PROBLEM TO SOLVE — Your response should consist of the entries below, written out exactly.

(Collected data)
⁂

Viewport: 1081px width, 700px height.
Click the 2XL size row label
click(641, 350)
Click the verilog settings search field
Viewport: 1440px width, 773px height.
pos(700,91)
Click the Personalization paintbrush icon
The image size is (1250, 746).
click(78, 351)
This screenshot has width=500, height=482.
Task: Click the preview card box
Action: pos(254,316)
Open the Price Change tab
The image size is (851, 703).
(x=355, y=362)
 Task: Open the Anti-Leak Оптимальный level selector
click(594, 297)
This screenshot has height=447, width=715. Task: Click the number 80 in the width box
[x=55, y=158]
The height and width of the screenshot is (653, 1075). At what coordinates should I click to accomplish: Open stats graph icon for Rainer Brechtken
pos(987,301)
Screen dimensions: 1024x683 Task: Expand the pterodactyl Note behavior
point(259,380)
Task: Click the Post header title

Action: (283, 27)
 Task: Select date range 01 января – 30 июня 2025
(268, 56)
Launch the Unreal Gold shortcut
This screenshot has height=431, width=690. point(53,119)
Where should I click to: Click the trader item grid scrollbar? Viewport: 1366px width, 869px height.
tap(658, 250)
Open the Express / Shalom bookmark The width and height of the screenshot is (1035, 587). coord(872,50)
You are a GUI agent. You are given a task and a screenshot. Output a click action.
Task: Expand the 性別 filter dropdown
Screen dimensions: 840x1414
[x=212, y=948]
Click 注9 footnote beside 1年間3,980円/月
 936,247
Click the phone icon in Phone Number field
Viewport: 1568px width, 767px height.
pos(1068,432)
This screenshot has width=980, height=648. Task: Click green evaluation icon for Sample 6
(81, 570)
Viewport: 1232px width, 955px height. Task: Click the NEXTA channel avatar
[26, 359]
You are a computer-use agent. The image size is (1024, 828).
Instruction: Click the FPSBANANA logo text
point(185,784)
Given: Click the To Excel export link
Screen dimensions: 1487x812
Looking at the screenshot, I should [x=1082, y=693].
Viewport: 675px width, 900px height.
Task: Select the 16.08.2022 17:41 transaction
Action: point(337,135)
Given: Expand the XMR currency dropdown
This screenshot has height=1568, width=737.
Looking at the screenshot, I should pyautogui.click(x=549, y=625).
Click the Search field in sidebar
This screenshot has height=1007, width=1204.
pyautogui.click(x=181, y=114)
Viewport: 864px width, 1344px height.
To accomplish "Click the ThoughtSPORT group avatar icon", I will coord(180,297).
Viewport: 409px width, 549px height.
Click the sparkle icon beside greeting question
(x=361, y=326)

⁂

SOLUTION BELOW —
Viewport: 1081px width, 700px height.
Click the 2XL size row label
click(641, 350)
Click the verilog settings search field
Viewport: 1440px width, 773px height.
pos(700,91)
Click the Personalization paintbrush icon
The image size is (1250, 746).
click(78, 351)
This screenshot has width=500, height=482.
Task: Click the preview card box
Action: pos(254,316)
Open the Price Change tab
The image size is (851, 703).
(x=355, y=362)
 Task: Open the Anti-Leak Оптимальный level selector
click(594, 297)
This screenshot has height=447, width=715. Task: Click the number 80 in the width box
[x=55, y=158]
The height and width of the screenshot is (653, 1075). At what coordinates should I click to accomplish: Open stats graph icon for Rainer Brechtken
pos(987,301)
Screen dimensions: 1024x683 Task: Expand the pterodactyl Note behavior
point(259,380)
Task: Click the Post header title

Action: (283, 27)
 Task: Select date range 01 января – 30 июня 2025
(268, 56)
Launch the Unreal Gold shortcut
This screenshot has height=431, width=690. point(53,119)
Where should I click to: Click the trader item grid scrollbar? Viewport: 1366px width, 869px height.
tap(658, 250)
Open the Express / Shalom bookmark The width and height of the screenshot is (1035, 587). coord(872,50)
You are a GUI agent. You are given a task and a screenshot. Output a click action.
Task: Expand the 性別 filter dropdown
Screen dimensions: 840x1414
[x=212, y=948]
Click 注9 footnote beside 1年間3,980円/月
 936,247
Click the phone icon in Phone Number field
Viewport: 1568px width, 767px height.
pos(1068,432)
This screenshot has width=980, height=648. Task: Click green evaluation icon for Sample 6
(81, 570)
Viewport: 1232px width, 955px height. Task: Click the NEXTA channel avatar
[26, 359]
You are a computer-use agent. The image size is (1024, 828).
Instruction: Click the FPSBANANA logo text
point(185,784)
Given: Click the To Excel export link
Screen dimensions: 1487x812
Looking at the screenshot, I should [x=1082, y=693].
Viewport: 675px width, 900px height.
Task: Select the 16.08.2022 17:41 transaction
Action: point(337,135)
Given: Expand the XMR currency dropdown
This screenshot has height=1568, width=737.
Looking at the screenshot, I should pyautogui.click(x=549, y=625).
Click the Search field in sidebar
This screenshot has height=1007, width=1204.
pyautogui.click(x=181, y=114)
Viewport: 864px width, 1344px height.
To accomplish "Click the ThoughtSPORT group avatar icon", I will coord(180,297).
Viewport: 409px width, 549px height.
Click the sparkle icon beside greeting question
(x=361, y=326)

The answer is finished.